Choose the right Conatiner:
- Use vector as your default sequential container, especially as an alternative to built-in arrays.
- If you add or remove elements frequently at both the front and back of a container, use Deque.
- List efficent way for insertion and deletion in the conatiner(constant time). Do not use List if you need random access to objects because linear search is slow in comparison to vector.
- Map an assciative container,they espically designed to be efficient accessing elements by their key.
Each element is composed of key and map value.
- Set the elements in a set are always sorted from lower to higher following a specific strict weak ordering criterion set on container construction.

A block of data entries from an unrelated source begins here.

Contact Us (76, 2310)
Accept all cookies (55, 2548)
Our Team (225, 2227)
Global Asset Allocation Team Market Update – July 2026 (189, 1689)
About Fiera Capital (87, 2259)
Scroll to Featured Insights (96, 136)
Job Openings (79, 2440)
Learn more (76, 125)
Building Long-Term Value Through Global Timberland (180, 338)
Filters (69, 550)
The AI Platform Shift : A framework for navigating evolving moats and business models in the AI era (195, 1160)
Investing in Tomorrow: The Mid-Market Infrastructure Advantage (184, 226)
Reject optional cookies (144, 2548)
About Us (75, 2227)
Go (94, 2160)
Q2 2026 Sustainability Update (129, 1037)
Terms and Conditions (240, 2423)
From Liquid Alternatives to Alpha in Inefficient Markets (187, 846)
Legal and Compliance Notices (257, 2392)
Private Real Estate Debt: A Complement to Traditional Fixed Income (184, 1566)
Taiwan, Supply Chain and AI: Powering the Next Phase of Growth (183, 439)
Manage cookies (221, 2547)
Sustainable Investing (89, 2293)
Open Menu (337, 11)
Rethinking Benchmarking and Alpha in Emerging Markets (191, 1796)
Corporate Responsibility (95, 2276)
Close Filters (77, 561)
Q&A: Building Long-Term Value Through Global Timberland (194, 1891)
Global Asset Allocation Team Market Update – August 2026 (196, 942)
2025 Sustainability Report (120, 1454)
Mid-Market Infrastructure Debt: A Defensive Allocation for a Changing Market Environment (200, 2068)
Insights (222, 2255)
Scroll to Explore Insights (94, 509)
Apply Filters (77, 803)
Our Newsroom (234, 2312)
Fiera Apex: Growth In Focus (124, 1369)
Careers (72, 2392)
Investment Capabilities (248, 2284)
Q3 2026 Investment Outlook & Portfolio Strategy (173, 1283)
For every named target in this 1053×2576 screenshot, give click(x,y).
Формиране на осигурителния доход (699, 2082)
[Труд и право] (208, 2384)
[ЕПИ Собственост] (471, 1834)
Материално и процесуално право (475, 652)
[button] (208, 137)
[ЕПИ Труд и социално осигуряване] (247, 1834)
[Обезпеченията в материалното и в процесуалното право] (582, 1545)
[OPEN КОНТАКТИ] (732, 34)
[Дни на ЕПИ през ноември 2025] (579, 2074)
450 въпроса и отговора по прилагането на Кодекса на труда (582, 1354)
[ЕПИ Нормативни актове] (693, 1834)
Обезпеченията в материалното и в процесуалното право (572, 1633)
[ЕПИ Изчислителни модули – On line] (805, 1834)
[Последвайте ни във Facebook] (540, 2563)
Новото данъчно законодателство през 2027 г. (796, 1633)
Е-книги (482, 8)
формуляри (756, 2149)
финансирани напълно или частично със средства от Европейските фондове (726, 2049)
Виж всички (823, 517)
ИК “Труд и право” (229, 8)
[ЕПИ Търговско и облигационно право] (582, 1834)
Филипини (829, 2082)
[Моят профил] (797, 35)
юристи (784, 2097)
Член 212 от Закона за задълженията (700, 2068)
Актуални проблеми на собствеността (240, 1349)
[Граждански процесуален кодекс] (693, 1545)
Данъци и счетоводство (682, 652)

Unique element values: no two elements in the set can compare equal to each other. For a similar associative container allowing for multiple equivalent elements, see multiset.
The element value is the key itself. For a similar associative container where elements are accessed using a key, but map to a value different than this key, see map.
- Queue A queue, or FIFO, is characterized by having elements inserted into one end and removed from the other end.For example: a queue of people at a theater's box office.
The queue adaptor container is implemented in one of two ways: either as a deque or as a list.
- Stack is an ideal choice when you need to a LIFO data structure.For example, think about people entering the back seat of a car that has only one door: the last person to enter is the first to exit.The four basic operations that a stack supports are push(), pop(),top(), and empty().